Юрий Хазанов - Знак Вирго
А так — что это за охота? Опять нечего будет Витьке написать… Если не приврать. Ходили, ходили по снегу, Юра устал черт-те как, но ни разу даже ружья с плеча не снял. Ну, приметил издали глухаря, тот на поляне топтался, а потом взлетел — только его и видели. Ну, в самом конце Борис Маркелович показал ему, как стрелять надо, Юра сделал один выстрел… А толку что? Конечно, наплести в письме всего можно, но, в общем, Юра был разочарован…
«Дорогой Юра!
Сегодня получил свое письмо, следом за ним открытку. Разом пусто, а разом густо!
Дела обстоят почти хорошо. (Хотя в Москве „почти“ не считается!) Закончилась четверть. Левка Шамагин отличник. Глядишь, я от него заражусь. Он парень хороший и талантливый. (Друзья всегда талантливы.) Короче, я верю в него, он — в меня.
Я писал тебе про наш альманах. Один номер наконец вышел. А в нашем „Манифесте“, знаешь, какие главные мысли? Искусство только в чувстве. Без него искусства нет. А потому сбросим современное искусство „с парохода“, как говорил Маяковский.

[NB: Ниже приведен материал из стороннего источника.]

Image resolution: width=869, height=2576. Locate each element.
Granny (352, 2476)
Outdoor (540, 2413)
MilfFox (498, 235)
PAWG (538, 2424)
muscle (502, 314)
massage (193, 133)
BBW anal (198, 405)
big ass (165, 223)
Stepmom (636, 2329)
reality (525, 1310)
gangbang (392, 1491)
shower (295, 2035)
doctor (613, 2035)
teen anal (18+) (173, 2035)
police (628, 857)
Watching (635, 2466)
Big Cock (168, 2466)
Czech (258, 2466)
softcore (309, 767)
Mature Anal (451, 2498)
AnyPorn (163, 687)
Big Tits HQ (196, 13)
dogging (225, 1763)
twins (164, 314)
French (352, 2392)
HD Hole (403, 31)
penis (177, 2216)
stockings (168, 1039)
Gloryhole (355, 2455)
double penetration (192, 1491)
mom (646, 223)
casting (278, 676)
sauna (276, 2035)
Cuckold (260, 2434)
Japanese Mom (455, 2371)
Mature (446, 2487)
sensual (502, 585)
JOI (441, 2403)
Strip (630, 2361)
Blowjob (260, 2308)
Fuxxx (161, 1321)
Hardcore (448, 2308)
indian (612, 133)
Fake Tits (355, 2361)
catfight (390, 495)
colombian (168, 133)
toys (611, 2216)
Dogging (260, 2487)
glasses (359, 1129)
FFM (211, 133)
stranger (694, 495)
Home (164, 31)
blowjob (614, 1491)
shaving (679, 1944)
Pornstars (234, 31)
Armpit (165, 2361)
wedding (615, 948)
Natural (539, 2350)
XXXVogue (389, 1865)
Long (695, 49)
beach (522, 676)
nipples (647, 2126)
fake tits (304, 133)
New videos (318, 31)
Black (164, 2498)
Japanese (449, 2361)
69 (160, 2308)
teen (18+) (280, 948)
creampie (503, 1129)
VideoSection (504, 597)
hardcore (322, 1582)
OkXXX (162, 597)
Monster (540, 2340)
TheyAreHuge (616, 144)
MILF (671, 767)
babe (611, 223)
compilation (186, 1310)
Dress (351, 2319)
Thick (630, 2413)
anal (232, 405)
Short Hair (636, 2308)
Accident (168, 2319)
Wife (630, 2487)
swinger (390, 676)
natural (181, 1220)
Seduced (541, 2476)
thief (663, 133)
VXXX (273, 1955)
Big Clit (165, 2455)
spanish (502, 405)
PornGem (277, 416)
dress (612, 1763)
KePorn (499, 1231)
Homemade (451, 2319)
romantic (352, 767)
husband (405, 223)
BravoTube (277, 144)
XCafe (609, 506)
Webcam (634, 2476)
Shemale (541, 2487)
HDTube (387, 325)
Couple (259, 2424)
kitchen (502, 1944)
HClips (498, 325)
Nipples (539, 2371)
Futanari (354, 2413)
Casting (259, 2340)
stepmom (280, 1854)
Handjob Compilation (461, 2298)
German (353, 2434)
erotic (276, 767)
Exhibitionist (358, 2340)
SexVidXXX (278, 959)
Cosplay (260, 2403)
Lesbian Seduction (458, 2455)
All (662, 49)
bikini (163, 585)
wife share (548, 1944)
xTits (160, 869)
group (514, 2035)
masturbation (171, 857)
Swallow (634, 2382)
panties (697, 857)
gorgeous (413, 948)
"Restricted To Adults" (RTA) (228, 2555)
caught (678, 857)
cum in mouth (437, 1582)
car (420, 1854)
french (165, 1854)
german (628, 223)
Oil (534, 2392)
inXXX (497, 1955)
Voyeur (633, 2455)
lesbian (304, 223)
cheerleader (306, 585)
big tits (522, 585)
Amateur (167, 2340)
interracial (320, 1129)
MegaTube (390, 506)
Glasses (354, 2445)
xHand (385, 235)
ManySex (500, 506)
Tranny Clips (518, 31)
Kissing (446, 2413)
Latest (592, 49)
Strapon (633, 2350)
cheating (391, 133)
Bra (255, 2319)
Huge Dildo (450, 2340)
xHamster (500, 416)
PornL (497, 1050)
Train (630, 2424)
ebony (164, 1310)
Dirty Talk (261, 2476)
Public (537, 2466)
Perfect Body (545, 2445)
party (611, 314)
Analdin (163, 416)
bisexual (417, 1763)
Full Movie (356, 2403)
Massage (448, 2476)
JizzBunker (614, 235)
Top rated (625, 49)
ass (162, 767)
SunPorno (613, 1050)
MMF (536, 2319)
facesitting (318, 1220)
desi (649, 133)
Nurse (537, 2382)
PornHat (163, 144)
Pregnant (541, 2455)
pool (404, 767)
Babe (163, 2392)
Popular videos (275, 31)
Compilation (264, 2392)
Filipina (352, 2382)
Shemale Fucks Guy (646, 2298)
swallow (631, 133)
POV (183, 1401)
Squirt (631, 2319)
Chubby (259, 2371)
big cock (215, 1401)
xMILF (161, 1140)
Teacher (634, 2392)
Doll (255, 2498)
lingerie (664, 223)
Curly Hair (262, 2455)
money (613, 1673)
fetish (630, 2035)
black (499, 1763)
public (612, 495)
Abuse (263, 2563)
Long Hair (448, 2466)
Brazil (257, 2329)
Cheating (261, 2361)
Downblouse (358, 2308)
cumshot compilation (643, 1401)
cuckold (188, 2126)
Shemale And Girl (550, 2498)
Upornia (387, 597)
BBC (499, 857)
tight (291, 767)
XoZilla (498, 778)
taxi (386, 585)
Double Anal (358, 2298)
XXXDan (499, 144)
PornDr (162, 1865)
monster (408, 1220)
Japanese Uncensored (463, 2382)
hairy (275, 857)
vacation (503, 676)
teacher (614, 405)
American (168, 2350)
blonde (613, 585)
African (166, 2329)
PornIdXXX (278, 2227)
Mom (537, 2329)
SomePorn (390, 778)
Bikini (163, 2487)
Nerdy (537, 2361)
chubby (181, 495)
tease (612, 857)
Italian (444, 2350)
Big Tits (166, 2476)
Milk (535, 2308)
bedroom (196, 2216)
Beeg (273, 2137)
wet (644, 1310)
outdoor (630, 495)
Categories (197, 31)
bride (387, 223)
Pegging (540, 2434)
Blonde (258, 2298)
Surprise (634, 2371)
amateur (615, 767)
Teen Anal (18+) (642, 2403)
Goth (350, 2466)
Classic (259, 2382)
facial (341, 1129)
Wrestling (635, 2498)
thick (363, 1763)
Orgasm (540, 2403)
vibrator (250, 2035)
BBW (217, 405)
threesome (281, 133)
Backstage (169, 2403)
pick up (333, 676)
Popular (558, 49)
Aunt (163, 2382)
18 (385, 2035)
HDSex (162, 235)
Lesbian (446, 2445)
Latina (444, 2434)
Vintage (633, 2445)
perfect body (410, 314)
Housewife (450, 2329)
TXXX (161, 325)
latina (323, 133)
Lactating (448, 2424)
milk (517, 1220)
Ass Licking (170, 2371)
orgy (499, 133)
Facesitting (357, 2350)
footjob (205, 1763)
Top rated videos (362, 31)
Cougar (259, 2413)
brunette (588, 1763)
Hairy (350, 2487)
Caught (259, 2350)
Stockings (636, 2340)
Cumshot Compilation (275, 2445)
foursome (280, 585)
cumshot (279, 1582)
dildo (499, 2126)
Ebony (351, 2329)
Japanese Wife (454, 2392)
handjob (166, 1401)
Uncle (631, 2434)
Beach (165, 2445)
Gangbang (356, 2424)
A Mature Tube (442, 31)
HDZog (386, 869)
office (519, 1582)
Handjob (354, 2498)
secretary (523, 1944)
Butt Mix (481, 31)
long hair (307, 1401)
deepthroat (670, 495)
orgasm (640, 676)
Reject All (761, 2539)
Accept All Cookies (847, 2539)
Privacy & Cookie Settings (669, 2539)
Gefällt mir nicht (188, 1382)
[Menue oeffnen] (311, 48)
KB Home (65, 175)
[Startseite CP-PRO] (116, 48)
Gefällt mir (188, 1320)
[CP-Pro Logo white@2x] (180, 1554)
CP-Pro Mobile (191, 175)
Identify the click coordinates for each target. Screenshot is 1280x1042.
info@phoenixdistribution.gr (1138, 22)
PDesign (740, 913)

Ждем твоих очерков из провинции. Левка начал писать мой портрет. Он познакомил меня с несколькими парнями, поэтами и художниками, славная „богема“, в наилучшем смысле слова.
Шумим, братец, шумим… Одно плохо — с Ирой. Я больше так не могу, и помириться, простить ей, что стала ходить с Колькой, тоже не могу. Какой-то круг. Ею все замыкается… Чудовищно! И сил нет уйти от этого. Просто страшно. Порою такая скука находит…
В драмкружке все то же: фалованье под гавайскую гитару и фокстрот „Китайские фонарики“. Какой я был дурак — в чем находил хорошее!.. С Колькой — „здравствуй, прощай“, с остальными тоже не очень хочется. Они обижаются, а мне надоело бывать у Сони. Уж лучше вдвоем с Левой ходить по Тверской и разговаривать. Между прочим, принципиально бросил ругаться, пить и рассказывать анекдоты.
Пиши. Меняй кожу. А также поменяй квартиру. Зачем ты живешь в этой сырой трущобе да еще у черта на куличках!
Видел Гаврю из твоей 5-й школы. Шлет тебе лучшие пожелания.
Смотрел „Депутат Балтики“. Блеск! Так понравилась картина, что пойду еще раз.
Твой Витька»А вот совсем неожиданное письмо — от Виктора Жигарева, парня с золотыми зубами, который жил где-то в Тишинских трущобах, как и Чернобылин, и с кем Юра перемолвился от силы десятью словами за все время учения.
«Добрый день, Юрка!
Ты, наверное, не ожидал от меня письма. Но я счел своим долгом, хотя мы и не были закадычными друзьями, написать тебе несколько строк и, может быть, этим разнообразить твою полярную жизнь.
Как все это неожиданно получилось! Мне Лешка Карнаухов сообщил, когда мы катались на катке, что ты уехал. Он позавидовал тебе и не раз говорил, с каким удовольствием уехал бы сам куда подальше… Да это вполне и понятно: школа всем намозолила глаза, и только несколько человек найдется, кто „жить не могут без школы“. Встретил на катке твою знакомую Нину, она тоже сказала мне о твоем отъезде.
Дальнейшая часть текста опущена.